Zia Haq, Associate Editor, picks his favourite read of 2021
As people across the globe hunkered down because of SARS-CoV-2 and businesses were forced shut, the pandemic had “differential impacts” on the economic fortunes of millions.
The pandemic has offered unparalleled insights into economic thinking and reasoning. There’s a wide array of international best sellers on Covid-19’s costs, but economist Ryan A Bourne has come out with a sharply-written book, Economics in One Virus; An Introduction to Economic Reasoning through COVID-19 that explains simple economic concepts through the US government’s response to the pandemic, whose lessons are consequential for all.

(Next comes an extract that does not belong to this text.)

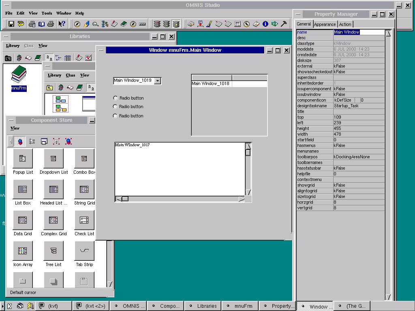Open the Tools menu
This screenshot has height=311, width=415.
coord(47,13)
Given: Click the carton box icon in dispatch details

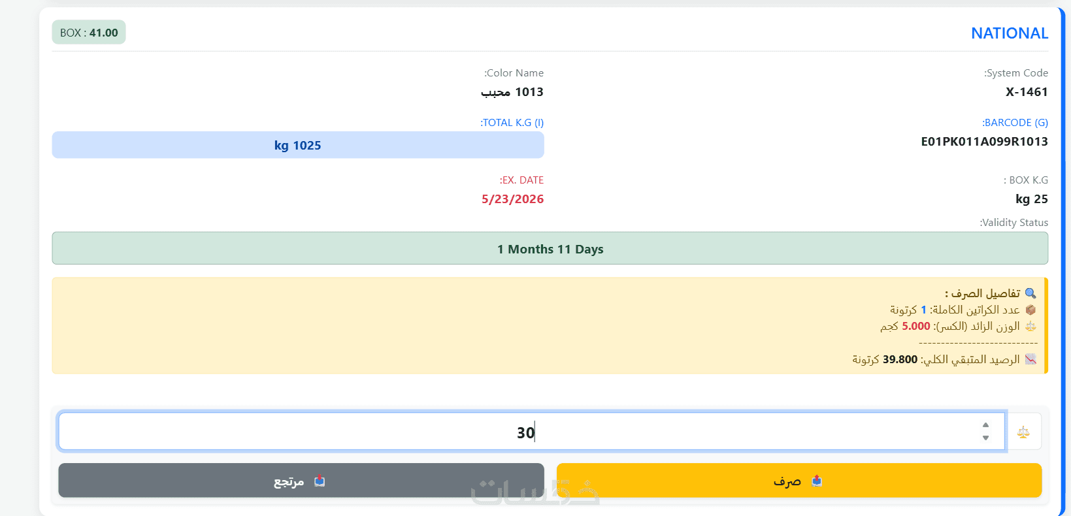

Why were N-95 masks and hand sanitizers in short supply as Covid-19 ripped across the globe? How did lockdowns impact the demand and supply of goods? Why did wages in certain jobs go up while many lost their livelihoods? Why were some employees lucky to work from home and the only difference to them was “less eating out and travel and more sourdough baking and Zoom happy hours”? Why did CEO salaries quadruple even as heartrending stories of small businesses folding up became ubiquitous?
Bourne is a Daily Telegraph columnist and the R Evan Scharf Chair for the Public Understanding of Economics at the Cato Institute. He’s a libertarian and champions right-leaning free-market economics. But even for someone like me who believes the State has a legitimate role in managing economies, this book has served well to lay bare important economic lessons gleaned from the pandemic.
The book dazzles in its insights drawn from the newest data. Here’s an example. As economic indicators turned negative for millions, a lucky few were better off due to the pandemic because they could work from home, got a ‘hazard pay’ allowance and saw their discretionary spendings go down by over 70%.
At the macro level, the book helps explain everything from why nations were underprepared for the pandemic to the trade-offs government economists faced, most notably between saving lives and livelihoods. In short, a fascinating read for anyone interested in economics.